All this returns to my final point. Maybe all of us wish that we could live in a different time, a time full of more peace, less violence, a time of rainbows and bunnies. But if we take St. Claude seriously, his devotion to the Sacred Heart seriously, God has called us to be men and women of this time. Not to run away from it but to consecrate ourselves to the Sacred Heart. Obedience to God’s will, for each of us, means loving like Christ in this context. Repairing through concrete acts of devotion and charity the damage done by denizens of a loveless citizenship who imagines that every solution can be found in technological innovation or financial gain. As St. John Paul II preached at the canonization of St. Claude:

Devotion to the Heart of Christ would be a source of balance and spiritual strengthening for Christian communities so often faced with increasing unbelief over the coming centuries: an impersonal conception of God will spread; individuals, moving away from a personal encounter with Christ and the sources of grace, will want to be the sole masters of their history and to become a law unto themselves, to the point of being ruthless in pursuing their own ambitions. The message of Paray, accessible to the humble as well as to the great of this world, answers such aberrations by clarifying the relationship of the human person with God and with the world of the light which comes from the heart of God: in conformity with the Church’s Tradition, it turns his gaze towards the cross of the world’s Redeemer, towards “him whom they have pierced” (Jn 19:37).

Here is the medicine that the heart of Christ offers. The beating, divine and human heart of Christ who continues to love this strange world of ours. And who calls you and me, in all our particularity, to do something about this lovelessness. St. Claude, St. Margaret Mary, pray for us.

EDITORIAL NOTE: This article was originally delivered as a Saturdays With the Saints lecture, sponsored by the McGrath Institute for Church Life, on September 20, 2024. Fr. Greg Haake, C.S.C. will deliver the next lecture in the series on November 8, 2025 at 10:30AM in the Andrews Auditorium of Geddes Hall.


[1] Walter S. Melon, “‘Before Our Lord like a blank canvas before a painter’: The Cult of the Cor Iesu and Its Flemish Emblematic Origins,” Journal of Historians of Netherlandish Art 16.2 (Summer 2024): 2-34.

[2] The Spiritual Direction of Saint Claude De La Colombière, trans. Mother M. Philip, I.B.V.M. (Ignatius, 2018), 46-47.

[3] See Artur R. McGratty, S.J, The Sacred Heart: Yesterday and Today (Cluny, 2025), 111-135.

[4] See McGratty’s The Sacred Heart for a history of this devotion.

[5] Karl Rahner, “Some Theses for a Theology of Devotion to the Sacred Heart,” In Theological Investigations, vol. 3, Man in the Church, translated by Karl-H. Kruger (Helicon Press, 1967), 345.

[6] Karl Rahner, Spiritual Exercises, trans. Kenneth Baker, S.J. (St. Augustine’s Press, 2014), 17.

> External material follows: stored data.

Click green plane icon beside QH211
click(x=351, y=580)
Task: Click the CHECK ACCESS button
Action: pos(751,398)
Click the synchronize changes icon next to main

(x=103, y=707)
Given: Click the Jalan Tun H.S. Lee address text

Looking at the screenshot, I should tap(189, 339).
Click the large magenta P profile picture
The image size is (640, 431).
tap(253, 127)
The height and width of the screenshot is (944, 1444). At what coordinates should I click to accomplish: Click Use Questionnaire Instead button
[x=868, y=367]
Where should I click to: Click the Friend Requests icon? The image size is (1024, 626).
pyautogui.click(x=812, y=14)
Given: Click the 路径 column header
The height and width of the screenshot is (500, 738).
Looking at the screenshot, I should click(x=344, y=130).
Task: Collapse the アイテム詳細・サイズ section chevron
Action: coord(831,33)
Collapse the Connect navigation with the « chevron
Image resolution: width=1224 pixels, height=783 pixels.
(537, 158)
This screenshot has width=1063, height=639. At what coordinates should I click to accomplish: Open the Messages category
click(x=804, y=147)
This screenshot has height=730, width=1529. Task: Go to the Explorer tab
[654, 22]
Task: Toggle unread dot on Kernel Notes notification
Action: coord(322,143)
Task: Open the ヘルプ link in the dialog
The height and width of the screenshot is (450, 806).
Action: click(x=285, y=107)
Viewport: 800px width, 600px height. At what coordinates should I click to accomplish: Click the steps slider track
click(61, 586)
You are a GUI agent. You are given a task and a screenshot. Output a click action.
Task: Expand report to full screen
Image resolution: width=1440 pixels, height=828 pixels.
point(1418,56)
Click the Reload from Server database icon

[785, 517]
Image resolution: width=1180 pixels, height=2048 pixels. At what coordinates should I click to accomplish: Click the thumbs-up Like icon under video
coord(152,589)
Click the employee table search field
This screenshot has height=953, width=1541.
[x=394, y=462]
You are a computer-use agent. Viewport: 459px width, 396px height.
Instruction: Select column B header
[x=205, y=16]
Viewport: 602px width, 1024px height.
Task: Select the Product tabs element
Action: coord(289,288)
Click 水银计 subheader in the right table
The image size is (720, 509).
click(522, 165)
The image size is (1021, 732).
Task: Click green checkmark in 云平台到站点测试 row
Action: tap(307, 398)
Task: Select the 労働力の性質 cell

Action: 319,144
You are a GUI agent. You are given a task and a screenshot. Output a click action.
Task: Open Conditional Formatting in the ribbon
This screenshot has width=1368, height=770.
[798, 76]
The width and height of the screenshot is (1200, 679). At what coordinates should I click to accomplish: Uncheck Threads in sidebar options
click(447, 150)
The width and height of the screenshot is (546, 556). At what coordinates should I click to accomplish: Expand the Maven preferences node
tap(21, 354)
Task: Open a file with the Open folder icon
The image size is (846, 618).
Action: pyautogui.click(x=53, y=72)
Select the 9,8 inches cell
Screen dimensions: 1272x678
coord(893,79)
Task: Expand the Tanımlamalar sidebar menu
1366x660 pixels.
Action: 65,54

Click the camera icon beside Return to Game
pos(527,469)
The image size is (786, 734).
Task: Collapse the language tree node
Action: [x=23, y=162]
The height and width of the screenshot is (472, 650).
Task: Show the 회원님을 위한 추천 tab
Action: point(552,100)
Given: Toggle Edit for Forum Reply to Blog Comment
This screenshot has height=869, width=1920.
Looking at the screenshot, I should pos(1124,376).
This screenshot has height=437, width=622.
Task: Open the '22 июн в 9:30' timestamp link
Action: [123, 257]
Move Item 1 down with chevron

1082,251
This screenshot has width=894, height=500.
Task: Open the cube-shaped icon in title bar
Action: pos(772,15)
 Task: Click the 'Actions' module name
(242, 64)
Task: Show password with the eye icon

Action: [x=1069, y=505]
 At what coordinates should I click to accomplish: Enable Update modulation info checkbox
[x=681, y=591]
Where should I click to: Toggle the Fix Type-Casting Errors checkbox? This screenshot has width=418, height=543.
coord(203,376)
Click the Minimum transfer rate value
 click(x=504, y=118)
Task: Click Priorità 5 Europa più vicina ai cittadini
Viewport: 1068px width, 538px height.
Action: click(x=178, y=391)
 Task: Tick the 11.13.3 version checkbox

[7] Hans Urs von Balthasar on the Ignatian Spiritual Exercises: An Anthology, ed. by Jacques Servais, S.J. (Ignatius Press, 2019).

[8] The Spiritual Direction of Saint Claude De La Colombière, 52.

[9] Claude La Colombière, Sermons—Volume 1, ed. and trans. William P. O’Brien (Cornell University Press, 2014), 129-130.

[10] Ibid., 144.

[11] The Spiritual Direction of Saint Claude De La Colombière, 66.